Связь между этими событиями очень простая – в чаемую царем и патриархом всеправославную империю должны были войти миллионы новых подданных, молившихся по другому, чем русские, уставу – Иерусалимскому (в том числе и малороссы). Следовательно, обряд нужно унифицировать, следовательно… а дальше поразительная логика – обряд обязаны изменить не освобождаемые ценой русской крови народы, а их освободители! Так впервые русская власть ради имперской химеры пожертвовала интересами и ценностями своего народа. Давно уже доказано, что русские вовсе не исказили свой обряд, а просто сохранили черты более древнего, изначально ими полученного из Константинополя устава. Никон, конечно, этого не знал, но показательно, что он бескомпромиссно предпочел греческий образец, даже не подумав о возможной равноправности двух этих уставов в будущей империи, что не противоречило никаким канонам. Таким образом, «под предлогом вселенской полноты старорусское заменяется новогреческим» (Г. В. Флоровский).

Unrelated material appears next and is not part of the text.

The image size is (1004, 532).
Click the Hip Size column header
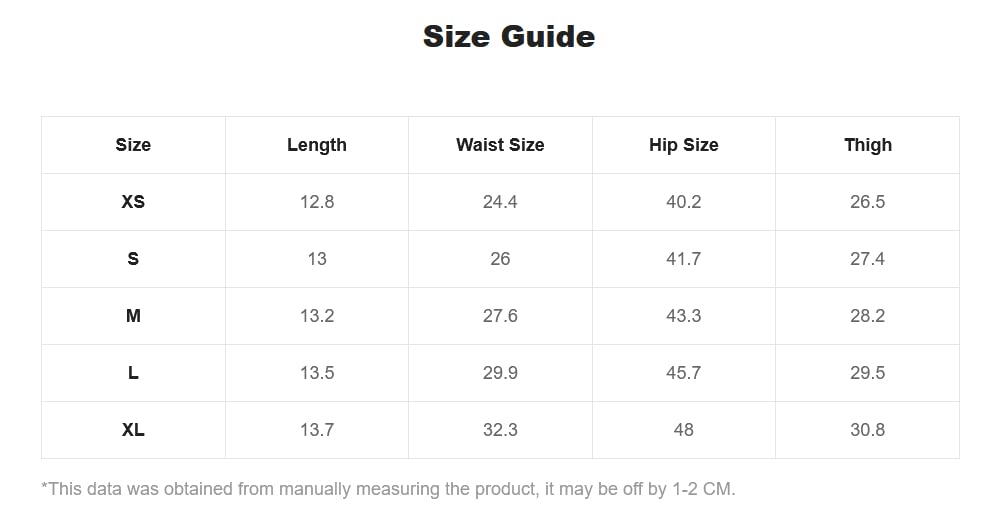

Комплекс культурной неполноценности честолюбивого парвеню, испытываемый Никоном по отношению к грекам, совершенно затмил его разум. «По самому своему характеру склонный к увлечениям и крайностям, мало способный соблюдать меру и осторожность в чем бы то ни было, Никон и в своем грекофильстве доходил до крайностей, не знал меры. „Хотя я русский и сын русского, – торжественно заявлял он, – но моя вера и убеждения греческие“… Никон… переносит к нам… греческие амвоны, греческий архиерейский посох, греческие мантии и клобуки, греческие напевы, приглашает на Русь греческих живописцев, мастеров серебряного дела, строит монастыри по образцу греческих и дает им греческие названия, приближает к себе без разбора всех греков, слушает только их, действует по их указаниям, повсюду выдвигает на первый план греческий авторитет» (Н. Ф. Каптерев). «У Никона была почти болезненная склонность все переделывать и переоблачать по-гречески, как у Петра впоследствии страсть всех и все переодевать по-немецки или по-голландски» (Г. В. Флоровский). И это при том, что патриарх был искренним адептом учения о Руси как Новом Израиле, о чем, в частности, свидетельствует строительство им в Подмосковье Новоиерусалимского монастыря.